**Given passage:**
---
Neutrality, Independence and Impartiality of the Arbitrators: the Past and the Present

 

FACTUAL MATRIX:

At the heart of the controversy revolve around when, the State of Madhya Pradesh (“Respondent”) published a tender for the supply of cream weaved paper and duplicating paper for the 1993-1994. Ellora Paper Mills Limited (“Ellora/Appellant”) competed for the contract and was ultimately awarded it on 22.09.1993. Subsequently, a conflict emerged when the Respondent failed to pay for 90% of the paper delivered by Ellora in accordance with the contract’s conditions and rejected certain consignments without offering justification.

The Respondent informed the Appellant through letter dated 15.11.1993, that the paper supplied did not meet the standards. In 1994, Appellant filed a legal suit in Bhopal’s Civil Court seeking a permanent injunction against the Respondent prohibiting it from awarding the contract to a third business. The suit, however, was futile because the Respondent had already awarded the supply order to a third business.

Thereafter, the Appellant filed a second claim to recover Rs. 95,32,103/- (Rupees Ninety Three Lakhs Thirty Two Thousand One Hundred and Three Only). The Respondent filed an application under to Section 8 of the Arbitration and Conciliation Act, 1996 (“Act”), seeking a stay of the Civil Court proceedings, which was denied.

On reconsideration, the Madhya Pradesh High Court granted the application and referred the parties to arbitration before the Stationery Purchase Committee, which  comprised of state officers [the Additional Secretary, Department of Revenue as President, (i) Deputy Secretary, Department of Revenue, (ii) Deputy Secretary, General Administration Department, (iii) Deputy Secretary, Department of Finance, and (iv) Deputy Secretary/Under Secretary, General Administration Department and (v) Senior Deputy Controller of Head Office, Printing as Members].
---
Saved data entries
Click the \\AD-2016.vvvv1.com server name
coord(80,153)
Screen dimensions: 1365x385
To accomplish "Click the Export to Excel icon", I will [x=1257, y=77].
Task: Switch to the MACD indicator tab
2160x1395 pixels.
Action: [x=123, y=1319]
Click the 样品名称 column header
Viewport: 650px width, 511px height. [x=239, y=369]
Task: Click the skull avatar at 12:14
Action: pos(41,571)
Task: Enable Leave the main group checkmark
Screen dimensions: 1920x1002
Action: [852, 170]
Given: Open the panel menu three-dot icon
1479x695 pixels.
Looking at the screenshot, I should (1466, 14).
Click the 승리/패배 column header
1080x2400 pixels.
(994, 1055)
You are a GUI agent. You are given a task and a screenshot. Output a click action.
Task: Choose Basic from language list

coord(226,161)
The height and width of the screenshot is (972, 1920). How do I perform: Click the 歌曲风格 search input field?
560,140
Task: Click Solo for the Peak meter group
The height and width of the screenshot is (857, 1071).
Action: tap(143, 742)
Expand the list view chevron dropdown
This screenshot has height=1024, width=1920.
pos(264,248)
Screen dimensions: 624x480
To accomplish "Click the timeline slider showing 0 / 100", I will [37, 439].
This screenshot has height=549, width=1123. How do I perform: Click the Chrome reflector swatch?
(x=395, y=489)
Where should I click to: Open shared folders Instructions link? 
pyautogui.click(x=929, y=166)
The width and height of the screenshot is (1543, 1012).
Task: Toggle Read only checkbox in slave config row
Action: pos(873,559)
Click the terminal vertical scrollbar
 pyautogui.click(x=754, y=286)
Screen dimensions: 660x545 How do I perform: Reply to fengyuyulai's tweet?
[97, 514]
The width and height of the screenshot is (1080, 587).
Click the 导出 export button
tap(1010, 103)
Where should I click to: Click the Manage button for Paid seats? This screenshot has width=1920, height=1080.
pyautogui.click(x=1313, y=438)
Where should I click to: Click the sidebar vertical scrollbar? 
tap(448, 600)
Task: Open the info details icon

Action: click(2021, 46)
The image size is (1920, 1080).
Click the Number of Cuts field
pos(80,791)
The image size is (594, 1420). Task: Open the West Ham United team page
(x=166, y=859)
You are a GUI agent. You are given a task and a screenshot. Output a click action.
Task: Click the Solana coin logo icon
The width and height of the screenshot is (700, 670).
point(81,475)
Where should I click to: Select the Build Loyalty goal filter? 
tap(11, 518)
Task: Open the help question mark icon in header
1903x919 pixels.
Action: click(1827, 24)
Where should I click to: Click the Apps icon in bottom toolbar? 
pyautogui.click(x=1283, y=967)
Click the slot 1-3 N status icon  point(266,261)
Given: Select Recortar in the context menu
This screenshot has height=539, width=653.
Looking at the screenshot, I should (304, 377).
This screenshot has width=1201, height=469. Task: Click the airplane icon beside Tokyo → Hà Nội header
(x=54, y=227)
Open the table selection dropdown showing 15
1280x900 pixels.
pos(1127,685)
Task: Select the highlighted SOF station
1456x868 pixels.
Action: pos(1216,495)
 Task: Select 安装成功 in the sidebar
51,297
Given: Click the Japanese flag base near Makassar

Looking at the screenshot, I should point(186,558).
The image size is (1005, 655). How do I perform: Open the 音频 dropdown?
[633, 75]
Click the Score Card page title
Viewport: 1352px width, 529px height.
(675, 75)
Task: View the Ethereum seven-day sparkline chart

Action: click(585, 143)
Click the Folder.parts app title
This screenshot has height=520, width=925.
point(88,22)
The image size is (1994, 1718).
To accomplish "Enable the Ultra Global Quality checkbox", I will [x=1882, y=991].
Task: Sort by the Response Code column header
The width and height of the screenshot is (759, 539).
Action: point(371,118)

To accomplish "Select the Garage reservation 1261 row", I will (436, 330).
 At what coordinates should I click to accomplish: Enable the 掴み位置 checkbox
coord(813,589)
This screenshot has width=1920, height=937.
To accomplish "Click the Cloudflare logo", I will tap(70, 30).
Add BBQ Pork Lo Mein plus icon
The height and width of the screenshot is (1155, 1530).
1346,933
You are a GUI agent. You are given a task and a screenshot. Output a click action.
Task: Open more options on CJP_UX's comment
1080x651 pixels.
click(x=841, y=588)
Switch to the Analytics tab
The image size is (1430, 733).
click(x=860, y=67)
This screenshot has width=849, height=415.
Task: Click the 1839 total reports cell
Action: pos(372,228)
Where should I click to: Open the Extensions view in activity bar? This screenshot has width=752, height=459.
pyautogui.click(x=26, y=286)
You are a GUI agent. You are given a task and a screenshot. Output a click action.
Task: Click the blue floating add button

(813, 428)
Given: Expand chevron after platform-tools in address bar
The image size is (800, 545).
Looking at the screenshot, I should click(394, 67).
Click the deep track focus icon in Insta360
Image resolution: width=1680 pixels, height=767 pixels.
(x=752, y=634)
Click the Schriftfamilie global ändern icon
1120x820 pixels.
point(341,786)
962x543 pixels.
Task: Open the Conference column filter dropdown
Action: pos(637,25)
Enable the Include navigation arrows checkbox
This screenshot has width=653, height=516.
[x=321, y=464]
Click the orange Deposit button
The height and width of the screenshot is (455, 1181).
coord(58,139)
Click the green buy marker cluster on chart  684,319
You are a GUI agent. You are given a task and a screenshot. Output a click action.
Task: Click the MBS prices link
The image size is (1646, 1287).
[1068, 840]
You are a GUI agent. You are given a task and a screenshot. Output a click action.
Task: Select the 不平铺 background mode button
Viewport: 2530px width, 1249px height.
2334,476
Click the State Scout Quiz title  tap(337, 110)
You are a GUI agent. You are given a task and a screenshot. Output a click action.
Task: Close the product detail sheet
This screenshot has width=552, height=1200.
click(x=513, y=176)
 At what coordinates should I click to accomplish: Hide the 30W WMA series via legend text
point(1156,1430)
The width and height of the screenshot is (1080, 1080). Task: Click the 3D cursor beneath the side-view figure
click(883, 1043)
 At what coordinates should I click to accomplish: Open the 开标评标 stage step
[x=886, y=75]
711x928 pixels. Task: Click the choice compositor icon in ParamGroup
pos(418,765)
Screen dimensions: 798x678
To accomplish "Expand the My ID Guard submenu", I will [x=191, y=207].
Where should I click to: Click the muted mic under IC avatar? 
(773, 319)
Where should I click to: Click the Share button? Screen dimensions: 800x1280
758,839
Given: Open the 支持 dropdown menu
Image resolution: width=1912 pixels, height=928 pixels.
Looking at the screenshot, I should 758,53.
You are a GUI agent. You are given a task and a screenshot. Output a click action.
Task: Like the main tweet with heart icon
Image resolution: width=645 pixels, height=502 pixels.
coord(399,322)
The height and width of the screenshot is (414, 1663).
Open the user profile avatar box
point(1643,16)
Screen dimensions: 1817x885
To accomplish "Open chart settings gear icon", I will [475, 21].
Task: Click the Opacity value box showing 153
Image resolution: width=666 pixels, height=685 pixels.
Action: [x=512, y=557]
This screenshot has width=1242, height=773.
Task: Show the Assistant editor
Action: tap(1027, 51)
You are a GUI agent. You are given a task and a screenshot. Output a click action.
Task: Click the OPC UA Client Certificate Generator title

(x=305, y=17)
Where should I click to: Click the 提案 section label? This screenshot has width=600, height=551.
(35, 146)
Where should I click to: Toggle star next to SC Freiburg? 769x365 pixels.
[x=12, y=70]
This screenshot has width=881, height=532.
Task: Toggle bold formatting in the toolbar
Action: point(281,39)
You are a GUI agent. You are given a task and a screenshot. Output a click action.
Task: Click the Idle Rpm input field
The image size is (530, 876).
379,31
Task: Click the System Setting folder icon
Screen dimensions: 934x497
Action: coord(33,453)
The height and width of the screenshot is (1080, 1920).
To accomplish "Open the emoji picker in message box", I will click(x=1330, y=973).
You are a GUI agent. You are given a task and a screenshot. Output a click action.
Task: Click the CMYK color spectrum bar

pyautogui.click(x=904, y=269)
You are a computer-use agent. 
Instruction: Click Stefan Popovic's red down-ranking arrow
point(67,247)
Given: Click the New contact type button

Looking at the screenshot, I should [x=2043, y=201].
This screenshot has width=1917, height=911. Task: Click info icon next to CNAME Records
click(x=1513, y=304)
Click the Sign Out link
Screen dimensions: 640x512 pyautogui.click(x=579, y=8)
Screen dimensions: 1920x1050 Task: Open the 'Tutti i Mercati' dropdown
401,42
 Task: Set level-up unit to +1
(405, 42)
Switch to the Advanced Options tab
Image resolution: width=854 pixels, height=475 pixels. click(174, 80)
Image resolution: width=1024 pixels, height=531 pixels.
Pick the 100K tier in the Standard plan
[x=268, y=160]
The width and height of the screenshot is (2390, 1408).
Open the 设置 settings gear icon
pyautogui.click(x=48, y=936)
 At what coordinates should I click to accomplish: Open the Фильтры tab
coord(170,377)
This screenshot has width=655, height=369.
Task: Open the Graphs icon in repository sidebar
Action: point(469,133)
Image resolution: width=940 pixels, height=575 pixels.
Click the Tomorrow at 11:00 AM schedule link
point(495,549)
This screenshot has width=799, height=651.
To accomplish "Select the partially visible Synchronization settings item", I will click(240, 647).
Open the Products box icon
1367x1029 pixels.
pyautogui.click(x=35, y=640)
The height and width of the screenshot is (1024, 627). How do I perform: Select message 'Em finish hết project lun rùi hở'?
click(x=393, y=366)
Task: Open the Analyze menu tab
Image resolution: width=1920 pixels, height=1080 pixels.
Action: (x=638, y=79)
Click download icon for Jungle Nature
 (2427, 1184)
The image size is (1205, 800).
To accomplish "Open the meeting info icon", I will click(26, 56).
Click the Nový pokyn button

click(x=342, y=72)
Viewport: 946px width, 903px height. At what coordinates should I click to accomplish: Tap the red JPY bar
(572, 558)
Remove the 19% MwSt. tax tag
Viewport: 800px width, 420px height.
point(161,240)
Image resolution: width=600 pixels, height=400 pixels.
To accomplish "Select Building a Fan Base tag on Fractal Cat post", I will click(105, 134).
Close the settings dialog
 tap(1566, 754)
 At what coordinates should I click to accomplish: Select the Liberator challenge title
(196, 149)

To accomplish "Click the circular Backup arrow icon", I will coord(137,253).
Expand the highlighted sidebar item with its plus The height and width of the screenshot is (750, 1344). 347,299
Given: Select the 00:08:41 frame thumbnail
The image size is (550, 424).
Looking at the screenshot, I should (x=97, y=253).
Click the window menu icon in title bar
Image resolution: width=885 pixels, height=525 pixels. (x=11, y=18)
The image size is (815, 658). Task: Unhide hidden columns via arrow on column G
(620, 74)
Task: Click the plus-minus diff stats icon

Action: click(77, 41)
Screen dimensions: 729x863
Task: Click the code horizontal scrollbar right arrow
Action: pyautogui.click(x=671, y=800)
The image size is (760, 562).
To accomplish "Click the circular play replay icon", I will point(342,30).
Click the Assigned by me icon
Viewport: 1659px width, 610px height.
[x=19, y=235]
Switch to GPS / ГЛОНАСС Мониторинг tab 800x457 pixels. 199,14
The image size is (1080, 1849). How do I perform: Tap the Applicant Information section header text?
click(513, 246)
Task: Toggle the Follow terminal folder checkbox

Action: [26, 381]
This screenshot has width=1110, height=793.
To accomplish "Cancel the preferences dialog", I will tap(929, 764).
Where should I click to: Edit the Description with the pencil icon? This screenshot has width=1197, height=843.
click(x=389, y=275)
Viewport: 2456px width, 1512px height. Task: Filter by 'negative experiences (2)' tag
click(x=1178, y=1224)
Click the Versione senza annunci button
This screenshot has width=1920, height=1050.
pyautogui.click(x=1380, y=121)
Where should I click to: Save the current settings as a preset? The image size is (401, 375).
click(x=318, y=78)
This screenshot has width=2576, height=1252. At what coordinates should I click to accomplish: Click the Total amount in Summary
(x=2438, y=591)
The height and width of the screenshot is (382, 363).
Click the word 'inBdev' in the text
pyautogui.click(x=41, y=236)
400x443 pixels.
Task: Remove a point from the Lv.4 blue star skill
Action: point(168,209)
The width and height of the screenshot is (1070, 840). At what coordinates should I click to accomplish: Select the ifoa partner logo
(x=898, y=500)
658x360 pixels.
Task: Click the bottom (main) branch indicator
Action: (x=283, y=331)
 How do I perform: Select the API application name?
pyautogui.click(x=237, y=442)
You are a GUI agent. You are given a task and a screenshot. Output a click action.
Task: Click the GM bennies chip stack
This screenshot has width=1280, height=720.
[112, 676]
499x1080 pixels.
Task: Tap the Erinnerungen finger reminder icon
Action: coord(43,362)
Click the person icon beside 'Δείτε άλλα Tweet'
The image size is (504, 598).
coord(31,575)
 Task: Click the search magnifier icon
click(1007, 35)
---
**To be done:** Condense the paragraph of the arbitration passage that begins "The Respondent informed the Appellant" into a short list that keeps its main facts.

**Response below:**
- In a letter dated 15.11.1993, the Respondent told the Appellant that the supplied paper did not meet the standards.
- In 1994, the Appellant sued in Bhopal's Civil Court for a permanent injunction barring the Respondent from awarding the contract to a third business.
- The suit was futile because the Respondent had already given the supply order to a third business.